The line containing "1083x650 pixels." marks the start, and the last line of the records below marks the end. Print that run exactly and nothing else.

PROVIDED DATA:
════════════════════

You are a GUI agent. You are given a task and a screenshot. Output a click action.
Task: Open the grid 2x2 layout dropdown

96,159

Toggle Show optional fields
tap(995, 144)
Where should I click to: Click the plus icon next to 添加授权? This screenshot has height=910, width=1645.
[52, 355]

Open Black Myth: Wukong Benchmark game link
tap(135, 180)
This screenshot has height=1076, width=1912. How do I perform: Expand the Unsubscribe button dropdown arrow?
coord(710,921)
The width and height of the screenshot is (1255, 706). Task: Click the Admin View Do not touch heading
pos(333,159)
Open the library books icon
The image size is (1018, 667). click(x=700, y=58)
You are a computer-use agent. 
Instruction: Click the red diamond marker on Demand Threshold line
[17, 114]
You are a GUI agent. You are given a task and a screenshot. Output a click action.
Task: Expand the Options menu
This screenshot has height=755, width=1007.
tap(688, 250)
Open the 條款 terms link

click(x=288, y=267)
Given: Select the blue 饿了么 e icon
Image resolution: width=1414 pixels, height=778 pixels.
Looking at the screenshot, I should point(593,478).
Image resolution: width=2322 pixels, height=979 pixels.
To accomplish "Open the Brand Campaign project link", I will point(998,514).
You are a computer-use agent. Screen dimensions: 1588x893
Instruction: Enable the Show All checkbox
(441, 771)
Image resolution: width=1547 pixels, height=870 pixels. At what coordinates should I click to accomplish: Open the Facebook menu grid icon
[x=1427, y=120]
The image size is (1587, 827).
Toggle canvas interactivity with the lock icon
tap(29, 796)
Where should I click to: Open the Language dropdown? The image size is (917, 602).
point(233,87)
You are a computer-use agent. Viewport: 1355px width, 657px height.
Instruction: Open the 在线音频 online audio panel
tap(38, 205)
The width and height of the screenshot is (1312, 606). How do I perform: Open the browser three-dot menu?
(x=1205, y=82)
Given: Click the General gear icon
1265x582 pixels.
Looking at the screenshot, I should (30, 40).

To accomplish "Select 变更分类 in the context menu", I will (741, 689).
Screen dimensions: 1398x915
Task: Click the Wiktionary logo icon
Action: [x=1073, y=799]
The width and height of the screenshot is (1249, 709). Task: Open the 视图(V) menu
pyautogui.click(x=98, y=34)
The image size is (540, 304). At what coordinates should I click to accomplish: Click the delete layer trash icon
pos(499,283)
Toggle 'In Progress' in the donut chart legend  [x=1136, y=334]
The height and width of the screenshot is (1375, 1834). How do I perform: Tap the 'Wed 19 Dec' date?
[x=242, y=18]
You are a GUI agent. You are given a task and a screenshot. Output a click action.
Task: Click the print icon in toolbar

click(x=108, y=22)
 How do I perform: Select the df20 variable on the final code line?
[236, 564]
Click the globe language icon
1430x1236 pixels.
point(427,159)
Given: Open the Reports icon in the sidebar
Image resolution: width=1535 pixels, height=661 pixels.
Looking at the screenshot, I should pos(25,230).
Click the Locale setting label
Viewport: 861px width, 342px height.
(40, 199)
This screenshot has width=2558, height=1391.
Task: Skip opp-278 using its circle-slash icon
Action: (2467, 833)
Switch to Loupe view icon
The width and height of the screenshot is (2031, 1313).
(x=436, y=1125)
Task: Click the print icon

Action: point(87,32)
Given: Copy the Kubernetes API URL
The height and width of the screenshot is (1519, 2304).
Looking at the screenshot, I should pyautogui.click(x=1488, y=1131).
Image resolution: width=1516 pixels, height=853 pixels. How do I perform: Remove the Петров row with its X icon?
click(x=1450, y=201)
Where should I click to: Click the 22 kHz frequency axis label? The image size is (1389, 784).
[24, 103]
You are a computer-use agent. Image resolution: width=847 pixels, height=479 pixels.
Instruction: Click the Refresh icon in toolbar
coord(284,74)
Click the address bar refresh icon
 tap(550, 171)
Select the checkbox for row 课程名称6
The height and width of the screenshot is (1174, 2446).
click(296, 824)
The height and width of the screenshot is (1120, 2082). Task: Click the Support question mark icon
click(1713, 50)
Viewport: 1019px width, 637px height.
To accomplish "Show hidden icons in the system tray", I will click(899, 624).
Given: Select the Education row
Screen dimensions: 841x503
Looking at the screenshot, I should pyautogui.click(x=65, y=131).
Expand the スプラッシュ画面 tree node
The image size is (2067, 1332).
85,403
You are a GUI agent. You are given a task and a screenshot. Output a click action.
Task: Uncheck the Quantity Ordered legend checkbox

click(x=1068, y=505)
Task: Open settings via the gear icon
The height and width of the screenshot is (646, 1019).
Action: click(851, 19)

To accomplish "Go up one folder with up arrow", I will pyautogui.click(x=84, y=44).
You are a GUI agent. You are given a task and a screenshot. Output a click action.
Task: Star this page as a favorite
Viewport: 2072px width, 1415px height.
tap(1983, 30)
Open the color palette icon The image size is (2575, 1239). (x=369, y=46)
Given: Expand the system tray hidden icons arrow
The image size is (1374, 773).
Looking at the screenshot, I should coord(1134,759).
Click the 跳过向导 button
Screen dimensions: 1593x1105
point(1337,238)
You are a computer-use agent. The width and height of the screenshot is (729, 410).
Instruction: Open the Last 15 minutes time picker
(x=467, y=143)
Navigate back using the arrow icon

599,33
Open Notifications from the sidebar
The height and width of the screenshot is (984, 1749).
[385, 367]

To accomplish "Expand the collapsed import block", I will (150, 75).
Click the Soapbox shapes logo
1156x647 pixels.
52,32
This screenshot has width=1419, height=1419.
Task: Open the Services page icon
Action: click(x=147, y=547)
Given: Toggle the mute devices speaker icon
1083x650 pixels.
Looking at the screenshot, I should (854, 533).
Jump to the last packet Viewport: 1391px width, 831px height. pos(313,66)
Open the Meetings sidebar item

════════════════════

OUTPUT FOR THIS TASK:
1083x650 pixels.
Looking at the screenshot, I should (854, 533).
Jump to the last packet Viewport: 1391px width, 831px height. pos(313,66)
Open the Meetings sidebar item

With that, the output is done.